Waines discusses the subtleties of the al-rihla, revealing all the wonders of Ibn Battuta’s world to the modern reader. This is a gripping treatment of the life and times of one of history’s most daring, and at the same time most human, discoverers.

David Waines is a Senior Lecturer in Isl?mic Studies, University of Lancaster, England and the author of ‘An Introduction to Islam’.

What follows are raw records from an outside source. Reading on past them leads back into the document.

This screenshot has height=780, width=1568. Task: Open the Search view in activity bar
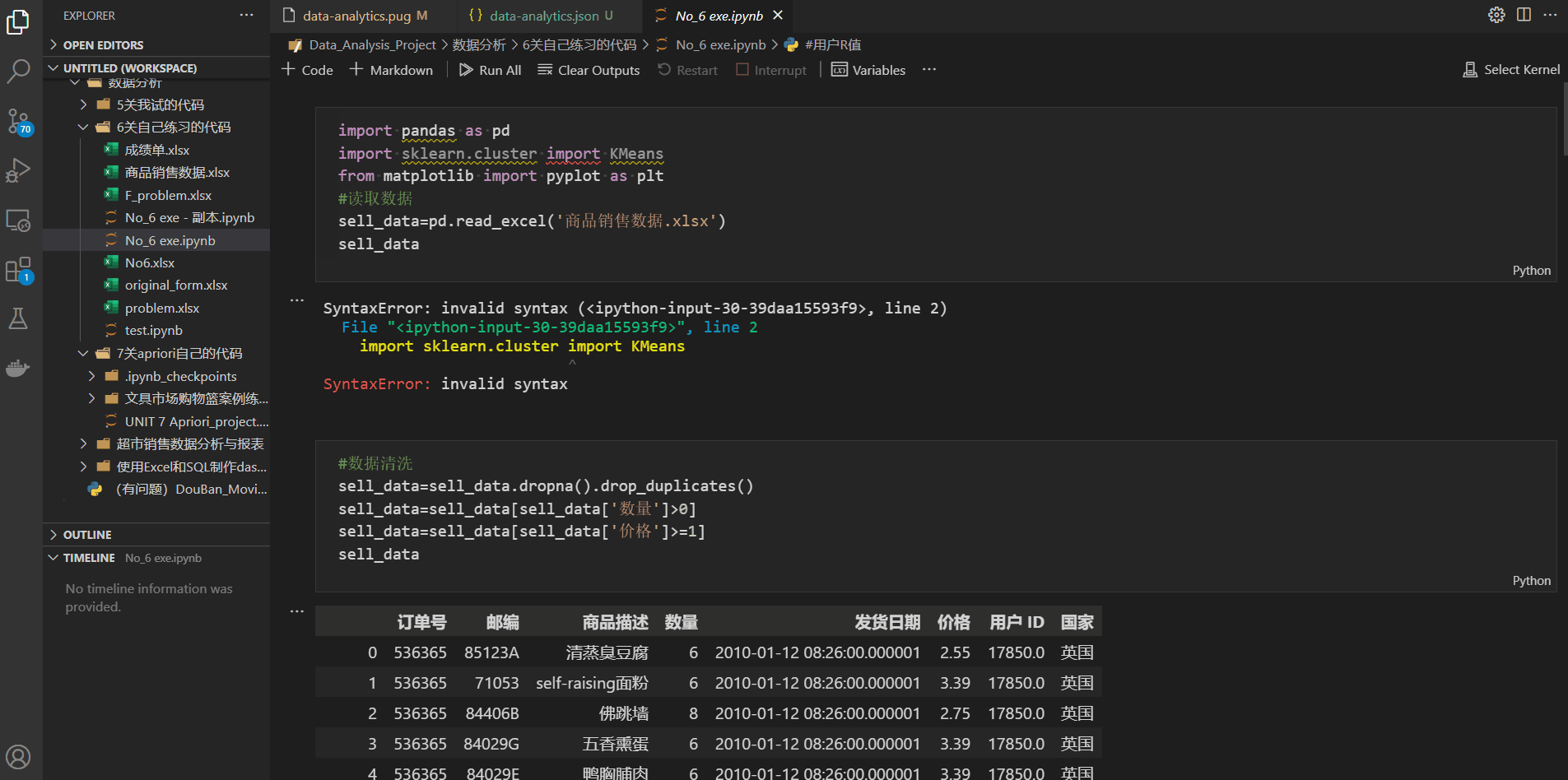18,72
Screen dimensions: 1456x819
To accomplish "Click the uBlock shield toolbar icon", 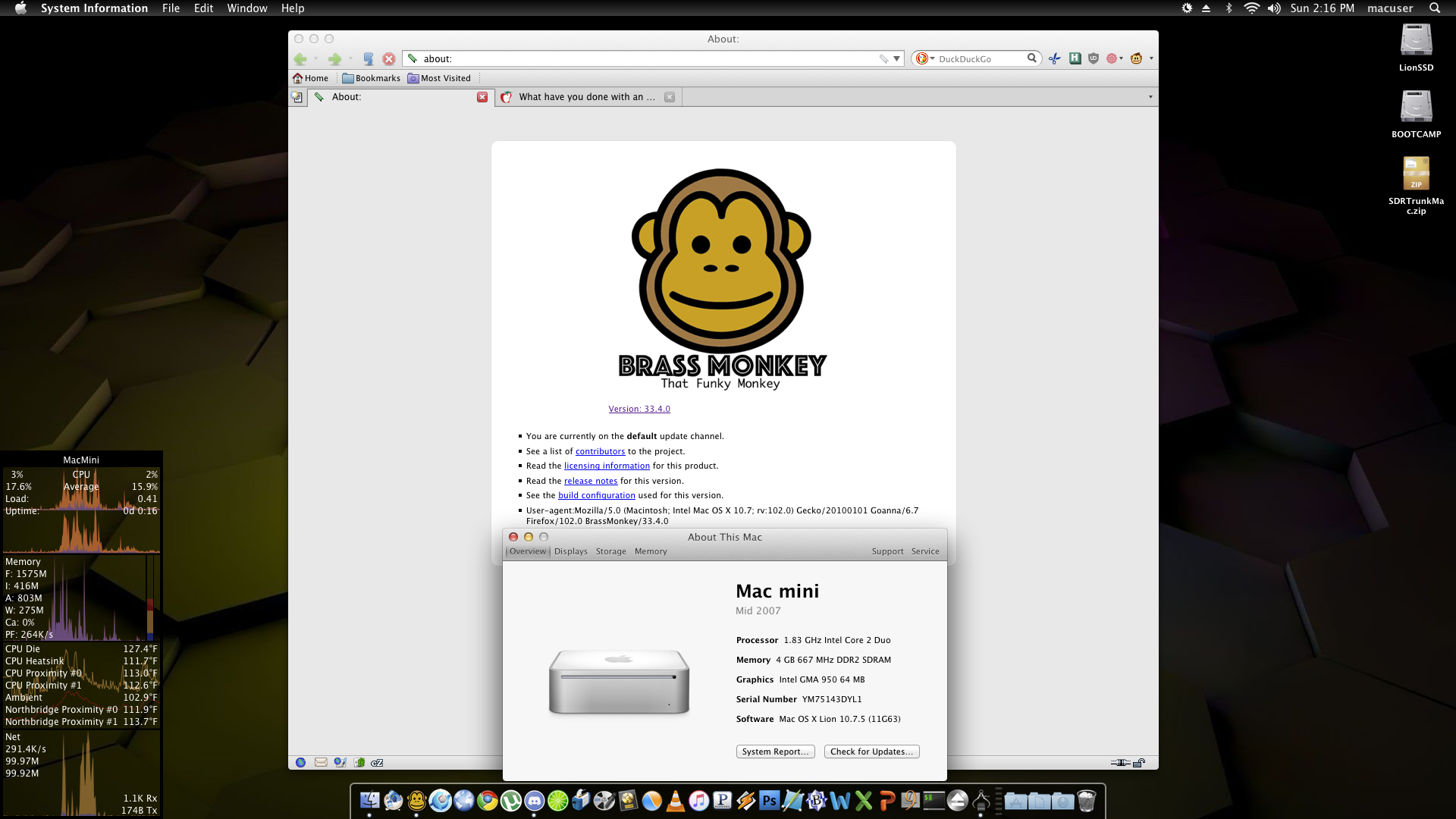I will 1094,58.
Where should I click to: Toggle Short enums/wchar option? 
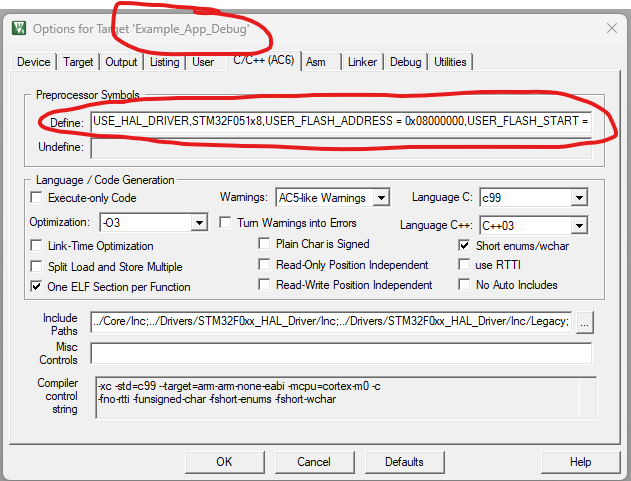[x=465, y=246]
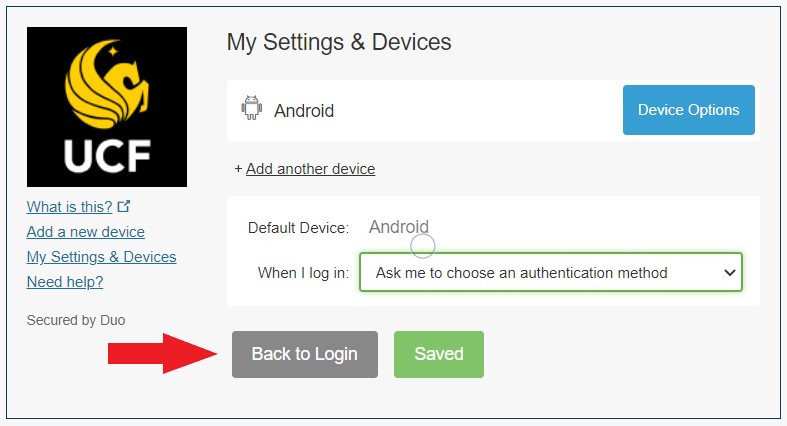787x426 pixels.
Task: Click the dropdown chevron arrow in authentication method box
Action: pos(729,272)
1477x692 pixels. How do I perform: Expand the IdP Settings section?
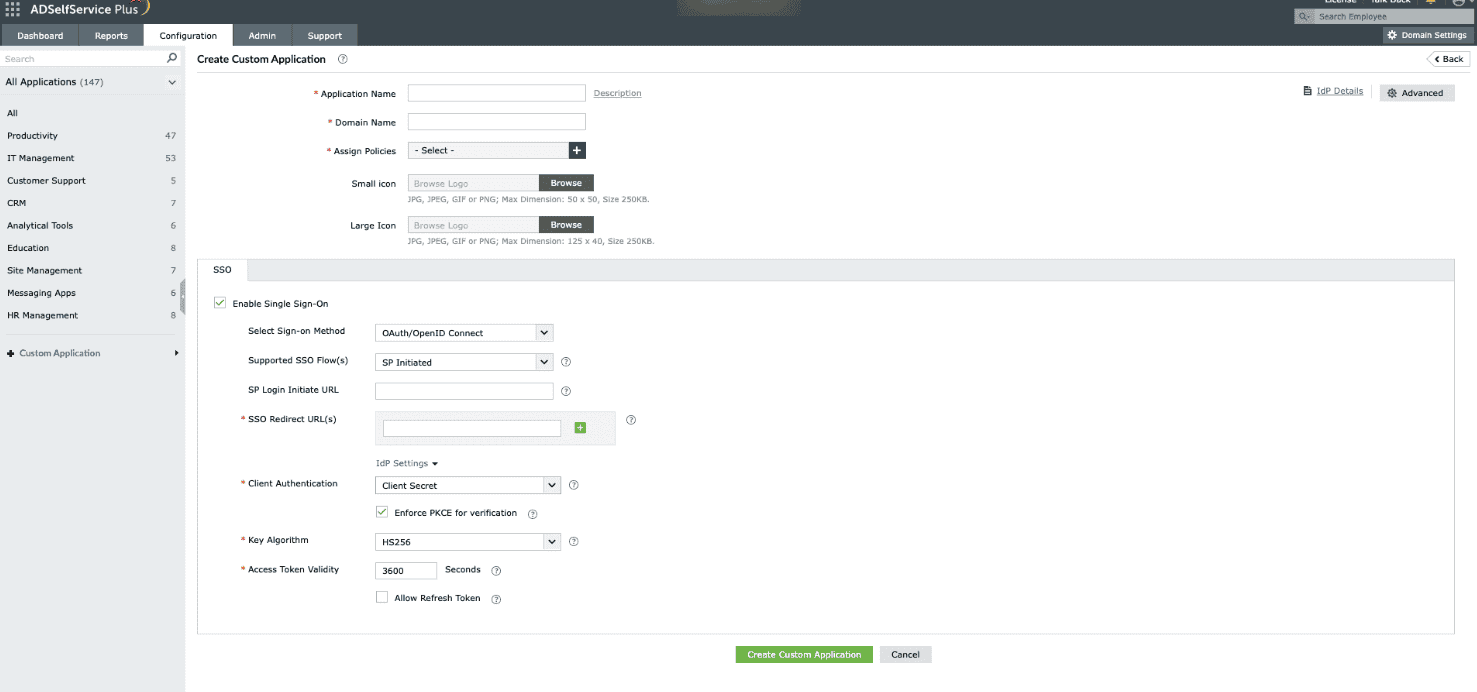(406, 463)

Year of the Sword: The Assyrian Christian Genocide, A History
Joseph Yacoub
Hurst (2014), Rs4,004.50


The Armenian genocide of 1915 has been well documented. Much less known is the Turkish genocide of the Assyrian, Chaldean and Syriac peoples, which occurred simultaneously in their ancient homelands in and around ancient Mesopotamia — now Turkey, Iran and Iraq. The advent of the First World War gave the Young Turks and the Ottoman government the opportunity to exterminate the Assyrians in a series of massacres and atrocities inflicted on a people whose culture dates back millennia and whose language, Aramaic, was spoken by Jesus. Systematic killings, looting, rape, kidnapping and deportations destroyed countless communities and created a vast refugee diaspora. As many as 300,000 Assyro-Chaldean- Syriac people were murdered and a larger number forced into exile.

The ‘Year of the Sword’ (Seyfo) in 1915 was preceded over millennia by other attacks on the Assyrians and has been mirrored by recent events, not least the abuses committed by Islamic State.

Joseph Yacoub, whose family was murdered and dispersed, has gathered together a compelling range of eye-witness accounts and reports which cast light on this ‘hidden genocide.’ Passionate and yet authoritative in its research, his book reveals a little-known human and cultural tragedy. A century after the Assyrian genocide, the fate of this Christian minority hangs in the balance.

Reviews: “This important and revelatory book tells of the biblical race which has suffered genocide twice within a century: over half were destroyed by the Ottoman atrocities of 1915, and now their descendants in Mosul and elsewhere are being put to the sword by ISIS. The Assyrians today deserve more than our pity – they need our protection,” writes Geoffrey Robertson QC, human rights barrister, and author of ‘An Inconvenient Genocide’.
Christian Sahner, Research Fellow in History, St. John’s College, University of Cambridge, and author of ‘Among the Ruins: Syria Past and Present’, says: “Meticulous and moving, Year of the Sword documents the forgotten horrors that befell the Syriac-speaking Christians of the Ottoman Empire. This is a book for all times, but especially our own, when the Middle East’s distinctive ethno-religious diversity is again under threat from violence and forced migration. Readers will be sobered and better informed thanks to Yacoub’s efforts.”

“Yacoub’s work is essential reading and sheds light on a dark chapter of twentieth century Middle Eastern history that has been deliberately silenced,” says Vicken Cheterian, author of ‘Open Wounds: Armenians, Turks and a Century of Genocide.’

Joseph Yacoub is Emeritus Professor at the Catholic University of Lyon and the author of several books on minorities and Christians in the Middle East.